+++ Entries shown +++

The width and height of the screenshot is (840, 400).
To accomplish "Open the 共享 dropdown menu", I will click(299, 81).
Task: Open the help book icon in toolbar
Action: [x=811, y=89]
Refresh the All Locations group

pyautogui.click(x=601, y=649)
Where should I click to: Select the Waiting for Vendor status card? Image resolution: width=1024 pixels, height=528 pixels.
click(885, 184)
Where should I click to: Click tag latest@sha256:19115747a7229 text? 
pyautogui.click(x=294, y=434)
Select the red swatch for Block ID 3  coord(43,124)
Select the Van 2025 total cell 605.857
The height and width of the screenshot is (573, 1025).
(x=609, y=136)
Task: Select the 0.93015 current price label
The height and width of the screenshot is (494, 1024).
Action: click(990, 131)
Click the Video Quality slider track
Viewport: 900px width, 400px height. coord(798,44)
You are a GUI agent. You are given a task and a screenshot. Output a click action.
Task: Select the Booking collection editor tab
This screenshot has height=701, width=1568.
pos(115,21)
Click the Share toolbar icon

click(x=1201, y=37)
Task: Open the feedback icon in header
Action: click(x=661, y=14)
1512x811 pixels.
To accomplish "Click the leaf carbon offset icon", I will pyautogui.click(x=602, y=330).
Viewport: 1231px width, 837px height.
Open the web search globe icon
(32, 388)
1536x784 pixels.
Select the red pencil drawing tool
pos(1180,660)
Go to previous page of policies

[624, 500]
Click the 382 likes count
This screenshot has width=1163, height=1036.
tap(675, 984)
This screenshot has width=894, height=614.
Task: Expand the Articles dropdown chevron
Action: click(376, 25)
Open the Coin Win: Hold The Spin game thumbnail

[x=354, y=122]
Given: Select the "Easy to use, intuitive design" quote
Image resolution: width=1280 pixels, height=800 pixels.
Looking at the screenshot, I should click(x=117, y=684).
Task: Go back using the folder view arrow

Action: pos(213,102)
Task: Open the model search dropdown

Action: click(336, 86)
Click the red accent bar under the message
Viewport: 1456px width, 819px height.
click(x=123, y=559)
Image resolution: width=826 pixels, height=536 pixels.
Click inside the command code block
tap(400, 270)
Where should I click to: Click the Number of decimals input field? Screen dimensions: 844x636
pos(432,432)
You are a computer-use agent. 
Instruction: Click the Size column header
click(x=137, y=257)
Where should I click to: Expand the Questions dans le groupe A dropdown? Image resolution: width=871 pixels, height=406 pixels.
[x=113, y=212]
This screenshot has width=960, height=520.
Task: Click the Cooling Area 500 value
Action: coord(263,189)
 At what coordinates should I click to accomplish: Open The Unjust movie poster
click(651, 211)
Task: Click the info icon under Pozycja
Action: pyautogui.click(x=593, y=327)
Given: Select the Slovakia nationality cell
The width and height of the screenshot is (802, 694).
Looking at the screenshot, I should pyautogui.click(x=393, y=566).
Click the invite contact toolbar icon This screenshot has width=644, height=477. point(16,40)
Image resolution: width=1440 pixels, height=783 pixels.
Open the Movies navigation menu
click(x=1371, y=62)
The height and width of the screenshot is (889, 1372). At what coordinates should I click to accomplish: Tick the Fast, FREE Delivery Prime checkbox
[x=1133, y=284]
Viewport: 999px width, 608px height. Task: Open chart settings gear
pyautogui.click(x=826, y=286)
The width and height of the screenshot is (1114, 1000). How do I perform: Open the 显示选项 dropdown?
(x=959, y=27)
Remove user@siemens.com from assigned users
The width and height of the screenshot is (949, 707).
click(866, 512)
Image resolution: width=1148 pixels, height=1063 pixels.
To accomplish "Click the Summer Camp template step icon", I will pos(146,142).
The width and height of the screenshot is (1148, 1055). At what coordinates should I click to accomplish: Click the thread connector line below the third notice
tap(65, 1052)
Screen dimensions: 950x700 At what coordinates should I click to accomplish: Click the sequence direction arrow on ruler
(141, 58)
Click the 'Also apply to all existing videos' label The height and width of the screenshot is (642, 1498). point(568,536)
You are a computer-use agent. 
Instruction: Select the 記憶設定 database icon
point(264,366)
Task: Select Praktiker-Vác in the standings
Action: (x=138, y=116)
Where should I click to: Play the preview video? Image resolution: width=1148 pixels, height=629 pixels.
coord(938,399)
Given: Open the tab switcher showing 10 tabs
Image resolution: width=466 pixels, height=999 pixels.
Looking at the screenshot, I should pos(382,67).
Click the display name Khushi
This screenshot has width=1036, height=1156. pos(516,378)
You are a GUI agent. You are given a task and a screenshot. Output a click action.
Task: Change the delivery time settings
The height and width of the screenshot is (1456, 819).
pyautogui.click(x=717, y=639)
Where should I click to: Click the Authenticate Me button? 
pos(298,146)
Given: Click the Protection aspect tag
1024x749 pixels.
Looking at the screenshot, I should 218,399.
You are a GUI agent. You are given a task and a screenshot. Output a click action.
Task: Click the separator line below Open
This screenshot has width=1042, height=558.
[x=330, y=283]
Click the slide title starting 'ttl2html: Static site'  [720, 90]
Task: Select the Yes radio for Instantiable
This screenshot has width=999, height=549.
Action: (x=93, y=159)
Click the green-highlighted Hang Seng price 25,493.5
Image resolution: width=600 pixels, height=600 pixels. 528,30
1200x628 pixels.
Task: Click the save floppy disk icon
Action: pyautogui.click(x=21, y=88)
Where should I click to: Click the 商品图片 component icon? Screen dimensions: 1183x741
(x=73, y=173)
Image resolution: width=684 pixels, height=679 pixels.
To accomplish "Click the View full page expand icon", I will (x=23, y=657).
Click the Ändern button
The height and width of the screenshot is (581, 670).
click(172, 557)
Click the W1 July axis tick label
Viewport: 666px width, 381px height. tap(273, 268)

+++

Task instructions
Among the entries above, copy exactly only the lines starting with the one containing "Instruction: Select the 記憶設定 database icon" and going through the one containing "Image resolution: width=684", both ends included.

Solution for this exercise
Instruction: Select the 記憶設定 database icon
point(264,366)
Task: Select Praktiker-Vác in the standings
Action: (x=138, y=116)
Where should I click to: Play the preview video? Image resolution: width=1148 pixels, height=629 pixels.
coord(938,399)
Given: Open the tab switcher showing 10 tabs
Image resolution: width=466 pixels, height=999 pixels.
Looking at the screenshot, I should pos(382,67).
Click the display name Khushi
This screenshot has width=1036, height=1156. pos(516,378)
You are a GUI agent. You are given a task and a screenshot. Output a click action.
Task: Change the delivery time settings
The height and width of the screenshot is (1456, 819).
pyautogui.click(x=717, y=639)
Where should I click to: Click the Authenticate Me button? 
pos(298,146)
Given: Click the Protection aspect tag
1024x749 pixels.
Looking at the screenshot, I should 218,399.
You are a GUI agent. You are given a task and a screenshot. Output a click action.
Task: Click the separator line below Open
This screenshot has width=1042, height=558.
[x=330, y=283]
Click the slide title starting 'ttl2html: Static site'  [720, 90]
Task: Select the Yes radio for Instantiable
This screenshot has width=999, height=549.
Action: (x=93, y=159)
Click the green-highlighted Hang Seng price 25,493.5
Image resolution: width=600 pixels, height=600 pixels. 528,30
1200x628 pixels.
Task: Click the save floppy disk icon
Action: pyautogui.click(x=21, y=88)
Where should I click to: Click the 商品图片 component icon? Screen dimensions: 1183x741
(x=73, y=173)
Image resolution: width=684 pixels, height=679 pixels.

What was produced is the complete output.